A speech given by the Governor at the reception marking the 35th Anniversary of Interplast.
First, I acknowledge the Traditional Owners of the land upon which we are gathering and pay my respects to their Elders past and present and to any Elders here with us this evening.
Tony and I are delighted to welcome you to Government House to celebrate the 35th anniversary of Interplast Australia and New Zealand.
In this role, we have the most privileged vantage point from which to see good work….great work. What we have seen up close is that when you have good people with good ideas and goodwill, great things can be achieved.
Interplast provides the perfect illustration.
As I am sure most of you are well aware, Interplast Australia and New Zealand began in the early 1980s after two Rotarians, Dr Gerald Duff and Governor Doug Mills discussed the impressive aid work being done by Interplast (USA), sending voluntary medical teams to carry out plastic and reconstructive surgery in developing countries.
Shortly after, in 1983, thanks to a partnership between the Royal Australasian College of Surgeons and Rotary, our own program was born.
The initial trip sent a volunteer plastic and reconstructive surgical team to Samoa, fully funded by Rotary District 980, to deliver free medical treatment programs.
From those small beginnings, our surgeons, anaesthetists, nurses and allied health professionals have since then conducted 26,000 surgical procedures, and undertaken some 45,000 patient consultations in more than 1000 programs across 25 different countries in the Asia Pacific region.
They have also broadened the range of conditions that they treat and, importantly, developed a strong focus on teaching and sharing their medical expertise in those countries.
And so, today we recognise 35 years of ‘repairing bodies and rebuilding lives’. Thirty-five years of facilitating volunteers to perform life changing operations. And many years of helping to build sustainable health systems across the region.

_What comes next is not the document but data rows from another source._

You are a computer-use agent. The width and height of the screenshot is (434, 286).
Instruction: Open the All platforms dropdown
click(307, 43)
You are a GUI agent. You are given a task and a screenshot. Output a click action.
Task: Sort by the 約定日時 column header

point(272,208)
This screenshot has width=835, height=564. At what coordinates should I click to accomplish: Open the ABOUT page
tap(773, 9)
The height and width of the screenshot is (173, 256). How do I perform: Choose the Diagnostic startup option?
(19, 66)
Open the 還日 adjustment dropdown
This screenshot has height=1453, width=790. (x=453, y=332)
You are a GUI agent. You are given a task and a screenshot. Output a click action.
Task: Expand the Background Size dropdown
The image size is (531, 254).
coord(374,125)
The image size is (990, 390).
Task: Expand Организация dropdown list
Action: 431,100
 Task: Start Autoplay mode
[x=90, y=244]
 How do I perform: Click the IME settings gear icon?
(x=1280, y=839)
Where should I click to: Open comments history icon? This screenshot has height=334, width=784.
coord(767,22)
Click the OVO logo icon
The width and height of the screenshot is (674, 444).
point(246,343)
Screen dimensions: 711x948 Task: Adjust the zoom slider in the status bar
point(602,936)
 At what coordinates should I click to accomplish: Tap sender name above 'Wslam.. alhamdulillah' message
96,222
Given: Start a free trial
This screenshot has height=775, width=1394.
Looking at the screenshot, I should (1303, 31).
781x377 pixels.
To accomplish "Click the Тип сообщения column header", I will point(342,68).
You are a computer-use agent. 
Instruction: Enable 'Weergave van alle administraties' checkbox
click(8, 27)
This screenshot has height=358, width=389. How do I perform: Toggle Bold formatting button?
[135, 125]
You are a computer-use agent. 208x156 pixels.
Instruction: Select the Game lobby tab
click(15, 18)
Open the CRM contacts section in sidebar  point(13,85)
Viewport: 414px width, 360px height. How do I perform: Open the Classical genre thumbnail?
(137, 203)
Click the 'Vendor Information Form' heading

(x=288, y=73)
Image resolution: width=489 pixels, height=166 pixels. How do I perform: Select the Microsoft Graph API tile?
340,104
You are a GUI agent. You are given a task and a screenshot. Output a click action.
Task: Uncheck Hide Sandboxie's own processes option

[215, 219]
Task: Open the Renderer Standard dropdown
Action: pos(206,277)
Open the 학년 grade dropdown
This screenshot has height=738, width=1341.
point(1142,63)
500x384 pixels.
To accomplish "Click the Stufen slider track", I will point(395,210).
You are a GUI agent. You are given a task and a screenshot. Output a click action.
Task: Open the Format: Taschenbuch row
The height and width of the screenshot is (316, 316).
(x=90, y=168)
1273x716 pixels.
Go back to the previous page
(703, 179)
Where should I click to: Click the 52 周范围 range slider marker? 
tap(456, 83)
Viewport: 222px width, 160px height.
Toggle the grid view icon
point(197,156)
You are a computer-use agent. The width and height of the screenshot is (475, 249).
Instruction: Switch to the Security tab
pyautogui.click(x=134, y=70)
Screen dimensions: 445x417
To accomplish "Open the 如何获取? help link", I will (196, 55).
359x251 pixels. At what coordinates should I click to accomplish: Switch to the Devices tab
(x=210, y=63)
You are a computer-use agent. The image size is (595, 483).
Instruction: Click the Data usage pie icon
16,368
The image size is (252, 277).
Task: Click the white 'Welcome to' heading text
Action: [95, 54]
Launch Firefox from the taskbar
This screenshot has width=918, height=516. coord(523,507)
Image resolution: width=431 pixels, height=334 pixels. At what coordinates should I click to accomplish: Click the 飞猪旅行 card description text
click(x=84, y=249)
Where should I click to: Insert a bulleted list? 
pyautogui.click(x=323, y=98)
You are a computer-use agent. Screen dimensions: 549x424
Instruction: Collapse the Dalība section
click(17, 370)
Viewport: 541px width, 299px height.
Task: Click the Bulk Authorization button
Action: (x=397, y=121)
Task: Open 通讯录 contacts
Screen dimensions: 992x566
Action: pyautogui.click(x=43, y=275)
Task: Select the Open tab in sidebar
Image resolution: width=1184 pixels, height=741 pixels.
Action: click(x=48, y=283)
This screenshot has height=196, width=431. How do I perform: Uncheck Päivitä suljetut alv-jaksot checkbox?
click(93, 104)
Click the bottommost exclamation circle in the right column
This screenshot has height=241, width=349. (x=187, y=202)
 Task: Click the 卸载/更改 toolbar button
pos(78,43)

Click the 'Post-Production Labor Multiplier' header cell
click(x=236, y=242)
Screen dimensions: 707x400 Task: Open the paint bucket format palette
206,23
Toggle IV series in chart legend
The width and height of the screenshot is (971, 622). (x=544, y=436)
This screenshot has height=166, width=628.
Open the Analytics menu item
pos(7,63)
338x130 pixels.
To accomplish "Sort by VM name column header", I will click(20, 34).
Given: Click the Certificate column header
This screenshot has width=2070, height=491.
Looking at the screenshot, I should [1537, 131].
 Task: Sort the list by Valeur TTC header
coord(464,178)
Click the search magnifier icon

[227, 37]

It can be difficult to quantify the impact of each surgery performed. Frequently, it is a new independence for the individual patient. The capacity for a normal life of schooling or work. The liberation of a parent to work. Overall, untold benefits for the individual, their family and, in turn, their community.
What proud achievements in just 35 years. And what a great legacy has been built.
Personally, I became aware of Interplast through two particular sources.
One was Dr Alan Breidahl, about 20 years ago. It was on a beach. He was in a wet-suit, having been called in from the surf to attend to our young son who had received a nasty gash on his face from an errant surfboard during a Nippers’ Carnival. How lucky we were that he was there.
The other person who raised my awareness is our good friend, David Inglis AM. He needs no introduction in this room, having travelled the Interplast journey with you from his time as a young lawyer, through to his time as, well, an older lawyer! But of course having filled leadership positions with you along the way.
What a pleasure it will be for me to invest him as a Member of the Order of Australia next week, recognising his wonderful contribution. Congratulations David.
I would like to thank the many volunteers who selflessly give their time, energy and skills to conduct the consultations, surgeries, mentoring and teaching.
Your generosity and goodwill is an extraordinary asset not only to our State, and to Australia, but to the whole region beyond our nation’s borders.
Speaking of volunteers, thank you also to the Board of Directors. Your time and expertise contributes to every aspect of this lifesaving organisation.
May I also thank the important contribution made by the many donors who support the work of Interplast.
Finally, I would like to acknowledge the leadership and vision of Mr Keith Mutimer, the President of Interplast Australia and New Zealand.
That leaves me to say Happy 35th birthday Interplast. We wish you well in your continuing work.